- [Work required]: Every entry below should be transcribed exactly; pictures stay out of the copy.

- [Data excerpts]:
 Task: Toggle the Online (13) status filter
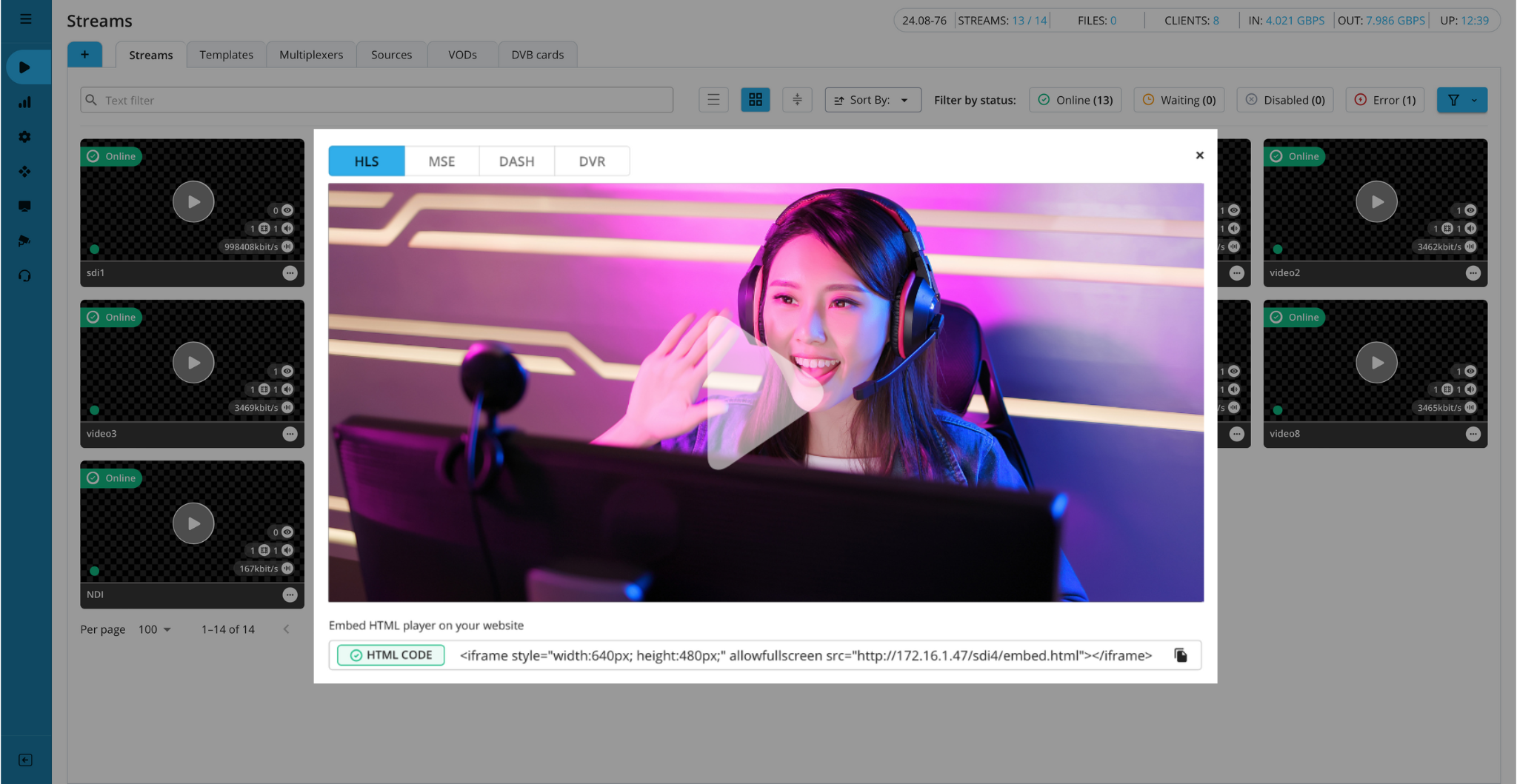[x=1075, y=100]
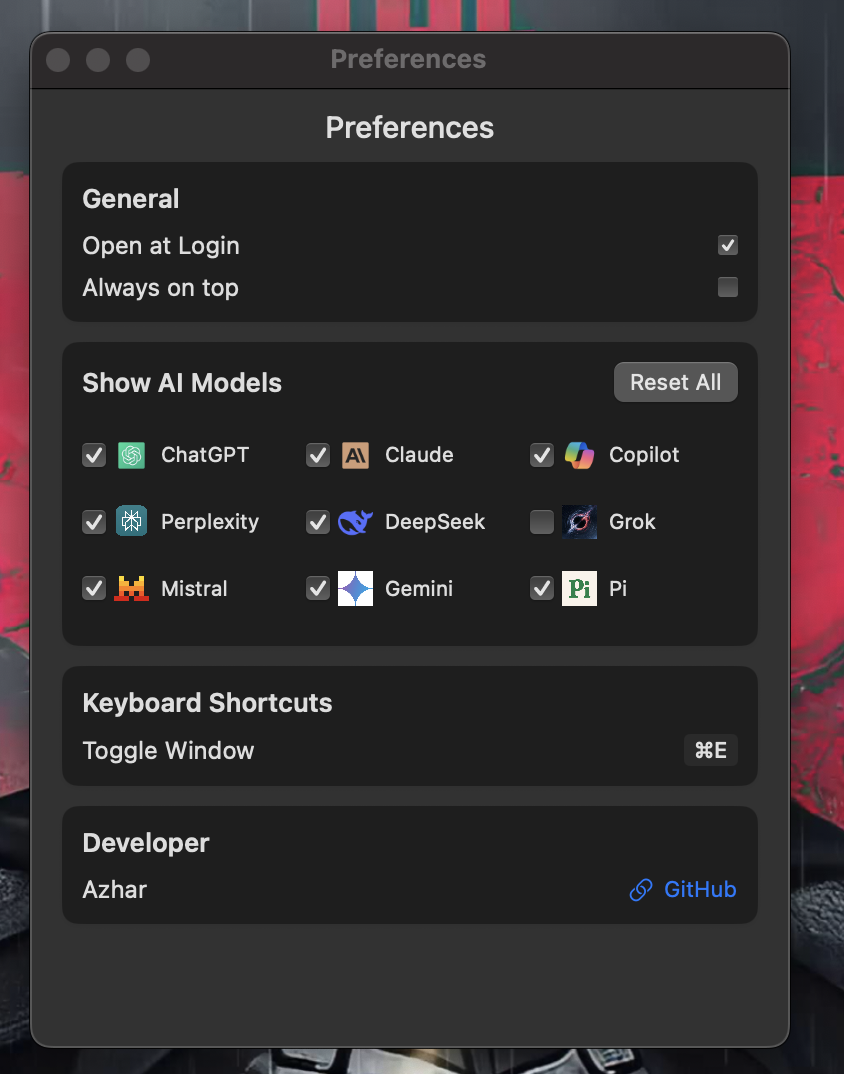The width and height of the screenshot is (844, 1074).
Task: Uncheck the Claude model checkbox
Action: pos(318,455)
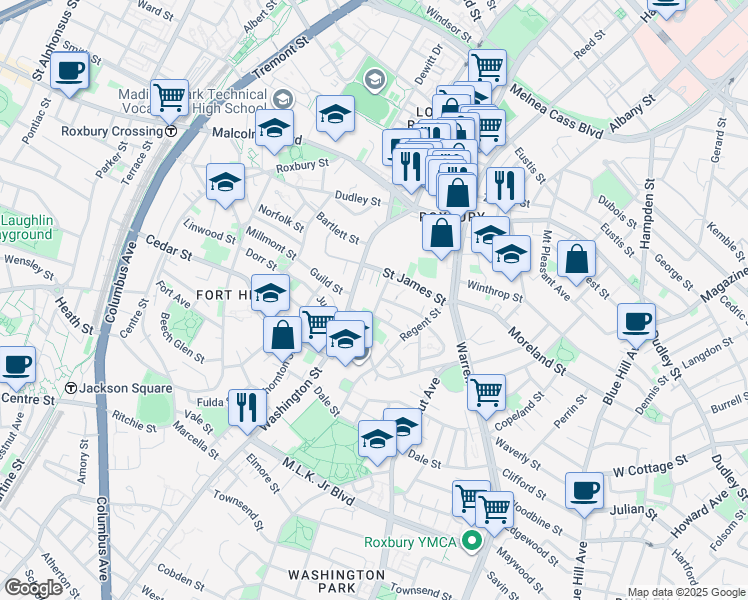The image size is (748, 600).
Task: Open the shopping cart marker near Copeland St
Action: [486, 392]
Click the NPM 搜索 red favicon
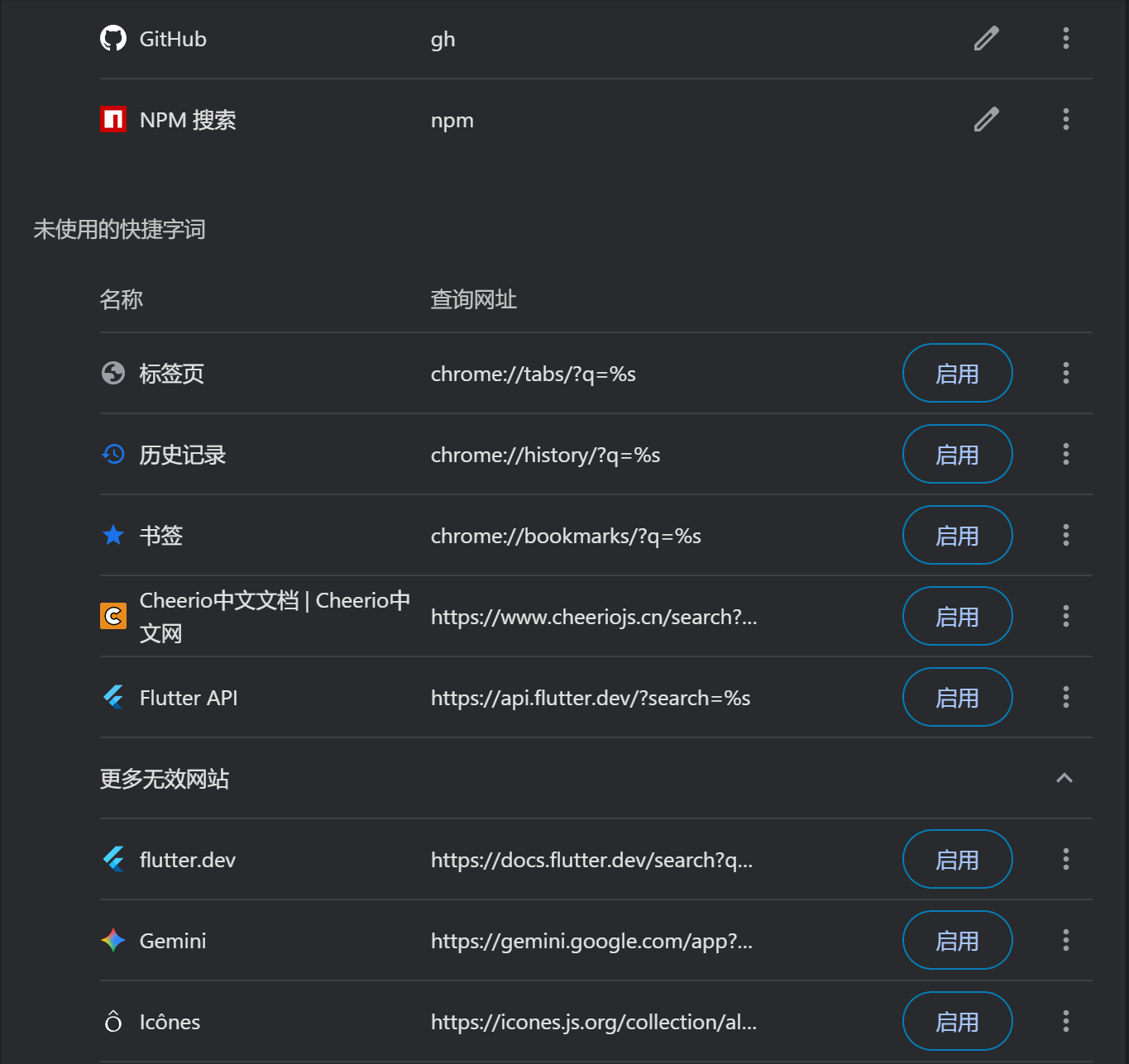The image size is (1129, 1064). point(113,119)
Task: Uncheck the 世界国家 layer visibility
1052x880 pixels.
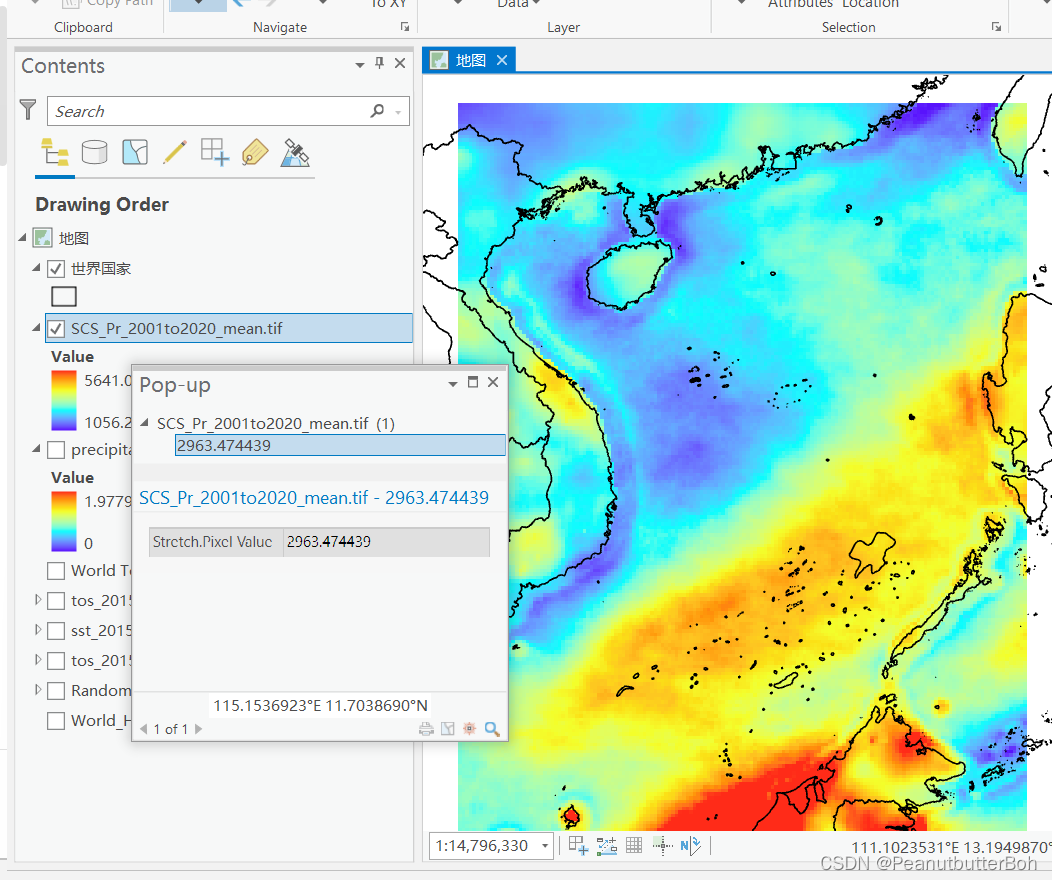Action: pos(56,268)
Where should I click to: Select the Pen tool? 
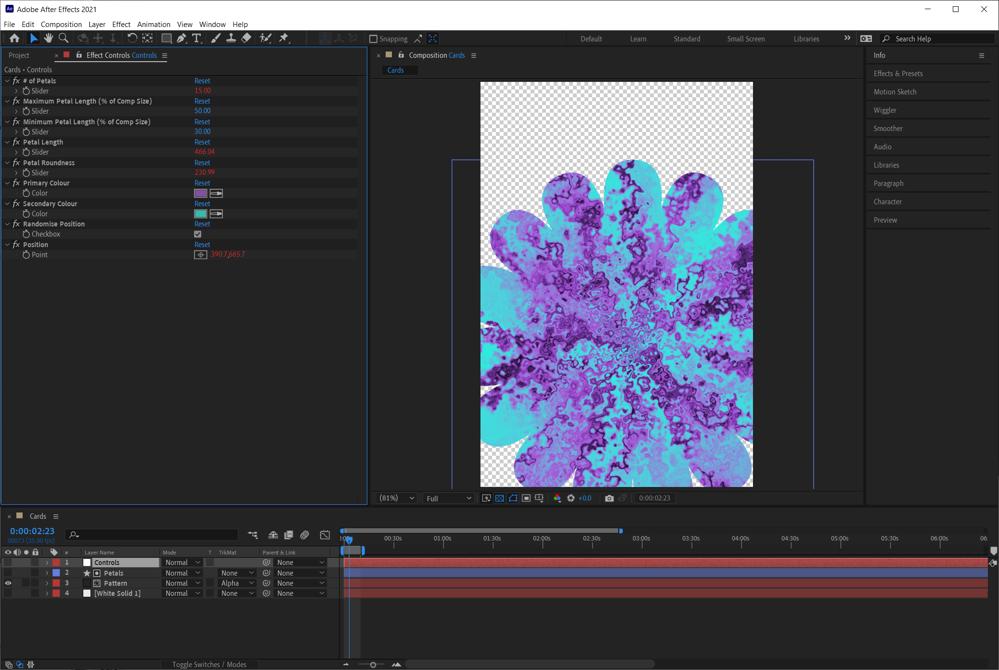pos(181,38)
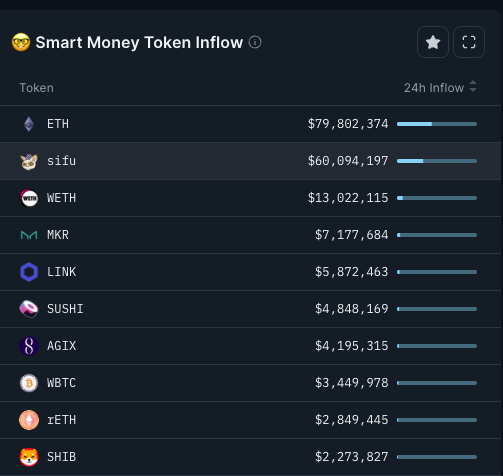This screenshot has width=503, height=476.
Task: Click the ETH token diamond icon
Action: tap(29, 124)
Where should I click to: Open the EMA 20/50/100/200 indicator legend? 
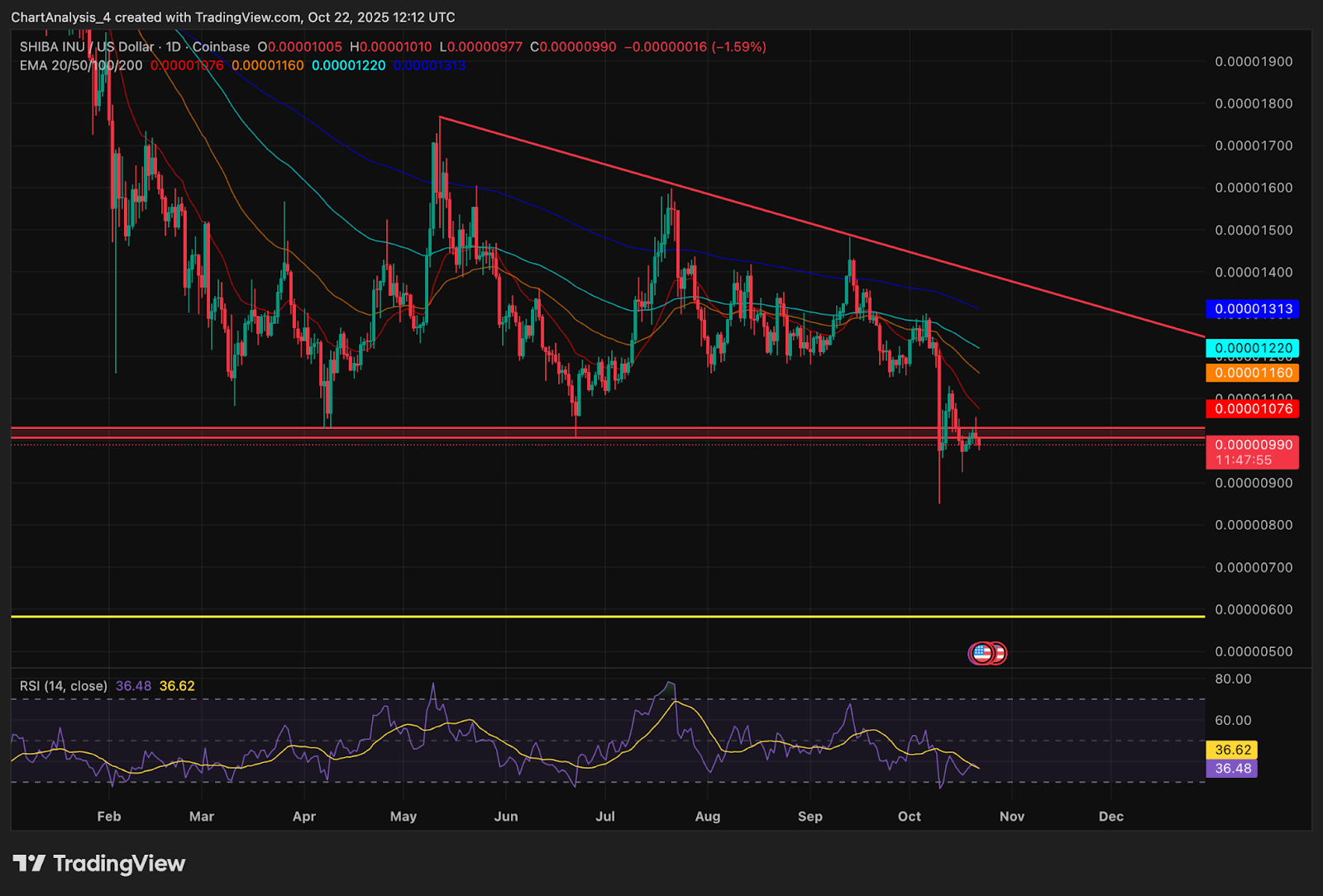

- [Answer section]:
 Task: Toggle the Online (13) status filter
[x=1075, y=100]
The width and height of the screenshot is (844, 1074).
Task: Uncheck the Claude model checkbox
Action: pos(318,455)
The image size is (748, 600).
Task: Open the shopping cart marker near Copeland St
Action: [486, 392]
Click the NPM 搜索 red favicon
The image size is (1129, 1064). point(113,119)
Task: Uncheck the 世界国家 layer visibility
1052x880 pixels.
Action: pos(56,268)
Where should I click to: Select the Pen tool? 
pos(181,38)
This screenshot has width=503, height=476.
Task: Click the ETH token diamond icon
Action: tap(29, 124)
Where should I click to: Open the EMA 20/50/100/200 indicator legend? 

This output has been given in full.